Sur JuChain, n’importe quelle équipe peut déployer un contrat ERC-20 en lui donnant le nom et le symbole “USDT” ou “USDC”. Sans vérification indépendante de l’adresse du contrat émetteur, un utilisateur : ou un auditeur peu rigoureux : peut confondre les deux.

C’est exactement le type de manipulation qui avait alimenté les débats autour d’autres stablecoins maison, comme le BUSD qui soulevait déjà des questions de transparence face à ses concurrents. La différence ici : JuCoin utilise ces tokens pour gonfler artificiellement ses réserves déclarées, un acte qui relève de la tromperie envers les utilisateurs.

Quels risques pour les utilisateurs de JuCoin ?

Si les accusations se confirment, les conséquences sont directes. Un exchange dont les réserves réelles sont inférieures aux dépôts des clients est, par définition, insolvable. En cas de ruée bancaire ou de crise de liquidité, il ne pourrait pas honorer les retraits.

Ce risque n’est pas théorique. Des plateformes ont déjà utilisé des tokens maison pour gonfler leur bilan : une pratique qui rappelle les alertes régulières autour du wash trading et des faux volumes signalés sur plusieurs exchanges ces dernières années.

La capacité d’émission illimitée de ces pseudo-stablecoins est le point le plus alarmant : contrairement à l’USDC : dont Circle peut geler des montants précis sur demande d’une autorité : ces tokens maison n’ont aucun mécanisme de contrôle externe ni de collatéral réel auditable.

À ce stade, JuCoin n’a pas répondu publiquement aux accusations. L’analyse de FlashRescue repose sur des données on-chain vérifiables, et le détail n’est pas connu à ce stade quant à l’identité de l’auditeur ayant validé le PoR initial.

Mise en perspective L’affaire JuCoin illustre une limite structurelle des preuves de réserves auto-déclarées : sans vérification de l’adresse de contrat émetteur de chaque token, un PoR peut légalement lister des actifs dont la valeur réelle est nulle. Le secteur attend toujours un standard d’audit universel qui imposerait la vérification des contrats sources, et pas seulement des soldes affichés.

À retenir

JuCoin est accusée d’avoir artificiellement gonflé ses réserves déclarées à 511 M$ via des tokens maison baptisés USDT et USDC, sans lien avec Tether ni Circle. Les données on-chain, consultables publiquement, alimentent ces accusations. À surveiller : la réponse officielle de la plateforme et une éventuelle action des régulateurs.

Questions fréquentes

Qu’est-ce qu’une preuve de réserves (PoR) dans le secteur crypto ?

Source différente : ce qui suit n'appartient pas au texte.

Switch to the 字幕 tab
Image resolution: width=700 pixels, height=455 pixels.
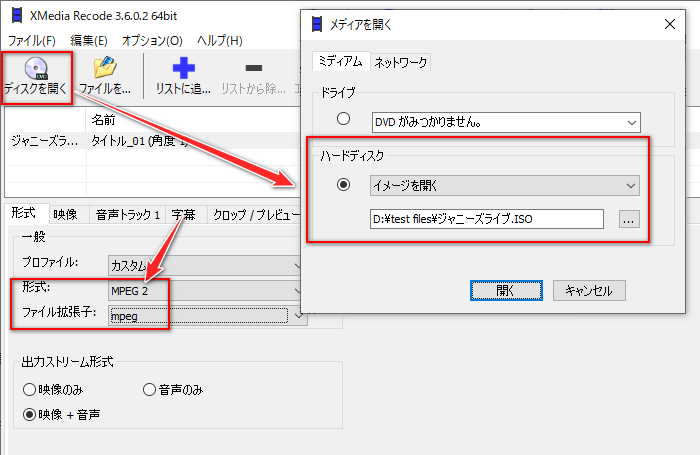tap(183, 214)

Une preuve de réserves est un mécanisme par lequel un exchange montre publiquement qu’il détient les actifs correspondant aux dépôts de ses clients. Elle repose sur des données on-chain vérifiables, mais sa fiabilité dépend entièrement de la nature réelle des actifs déclarés.

Comment vérifier si un USDT ou USDC est authentique on-chain ?

Il faut comparer l’adresse du contrat émetteur avec les adresses officielles publiées par Tether et Circle. Un token nommé “USDT” sur une blockchain propriétaire sans lien de bridge vers la chaîne principale n’a aucune valeur garantie par ces émetteurs.

Quels exchanges ont déjà fait l’objet d’accusations similaires sur leurs réserves ?

Plusieurs plateformes ont été épinglées pour des pratiques similaires. Les arnaques impliquant de faux membres de plateformes crypto et les manipulations de volumes sont régulièrement documentées dans le secteur. La vigilance sur l’adresse des contrats reste le meilleur rempart pour les utilisateurs.